Proportionate liability – the landscape has changed
The High Court’s decision in Hunt & Hunt Lawyers v Mitchell Morgan Nominees  HCA 10 changes the landscape for proportionate liability claims. The requirement that claims be for the ‘same damage,’ is now significantly easier to satisfy.
In Hunt & Hunt, a borrower fraudulently executed a loan agreement and mortgage, forging the signature of his co-borrower. Mitchell Morgan advanced $1 million under the agreement and registered the mortgage. The loan agreement was held to be void because of the forged signature. The registered mortgage had the benefit of indefeasibility, but had been negligently drafted by Hunt & Hunt: it did not secure an obligation to repay a certain sum. It only secured indebtedness by reference to the void loan agreement. After the agreement fell, so too did the mortgage.
Previously, the leading authority on whether two claims were for the 'same damage', and thereby enlivened the proportionate liability scheme was the decision of St George Bank Ltd v Quinerts Pty Ltd (2009) 25 VR 666.
In Quinerts, the Bank lent money on the faith of a negligent overvaluation of a property.
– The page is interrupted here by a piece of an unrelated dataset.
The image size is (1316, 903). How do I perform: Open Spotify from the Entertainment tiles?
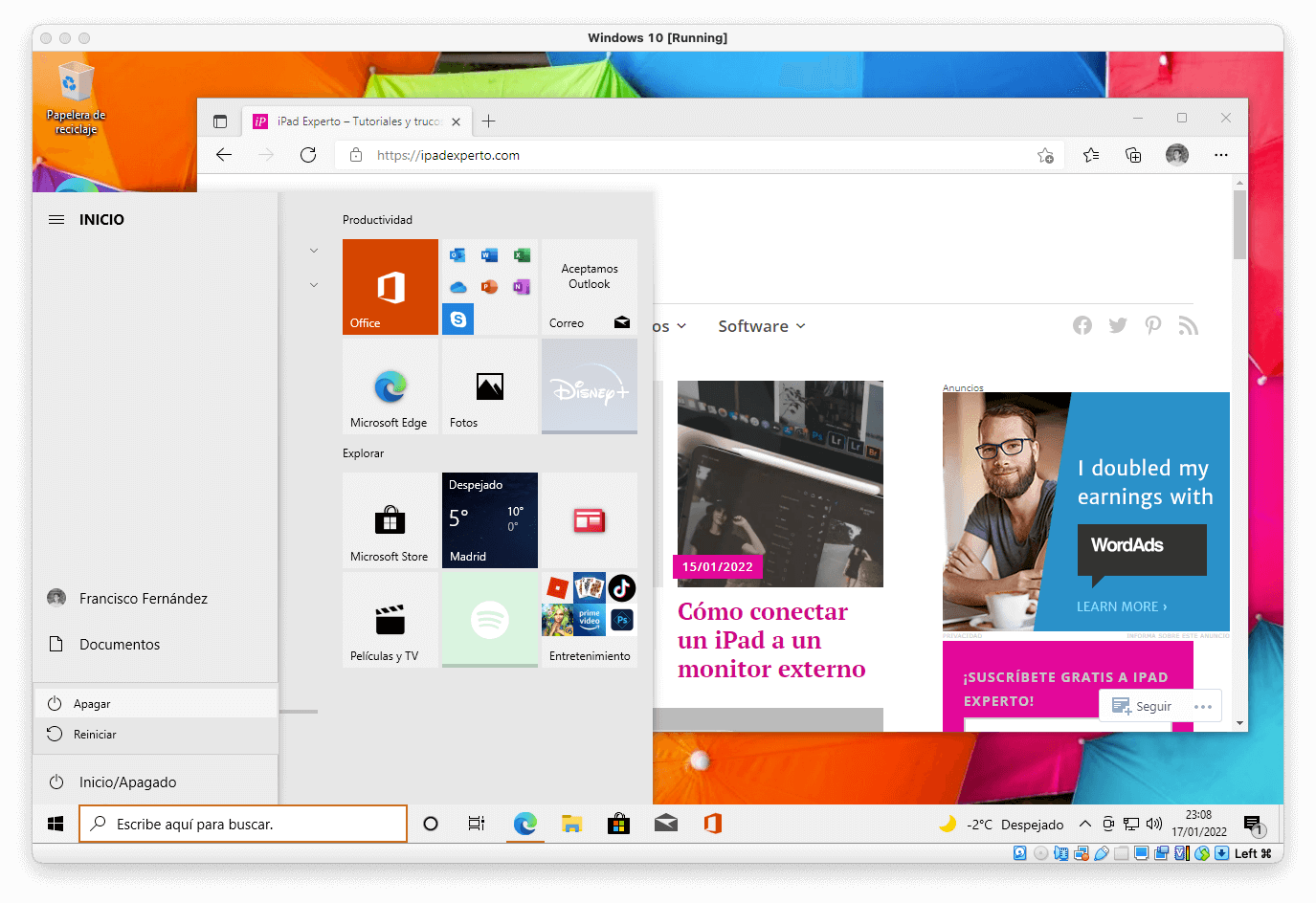[489, 620]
After the borrower defaulted, the Bank enforced its security and was left with a shortfall. The Bank sued the valuer in negligence. Quinerts admitted the negligence but alleged the borrower and guarantor were concurrent wrongdoers.
Nettle JA (with whom Mandie JA and Beach AJA agreed) rejected the argument because the claim against each putative wrongdoer rested on a different causal basis. At :
“The loss or damage caused by the borrower and the guarantor was their failure to repay the loan. Nothing which Quinerts did or failed to do caused the borrower or the lender to fail to repay the loan. The damage caused by Quinerts was to cause the bank to accept inadequate security from which to recover the amount of the loan. Nothing which the borrower or the lender did or failed to do caused the bank to accept inadequate security for the loan.”
That analysis has been rejected by a majority of High Court in Hunt & Hunt. French CJ, Hayne and Kiefel JJ held that Nettle JA should not have taken causation into account in this way.
Instead, the focus of the Act is on the proper identification of the loss or damage suffered. Here, it was the inability to recover the funds advanced. Once it is accepted that the one loss may have multiple causes, a broader definition of “the same damage” must be applied.
The majority held that Mitchell Morgan’s inability to recover the amount it advanced was caused by the negligently drafted mortgage, but also, and independently, by the conduct of the fraudsters who took the funds advanced. The Court reinstated the trial judge’s finding that Hunt & Hunt’s proportionate liability was only 12.5% of the total loss.
The ramifications of this decision are likely to be significant in professional liability disputes, and in particular, building disputes. Some of the previous constraints on proportionate liability have been eradicated. There is now greater scope for builders, engineers and architects to point fingers at each other.
And as a rule, that makes building disputes more costly and more difficult to settle.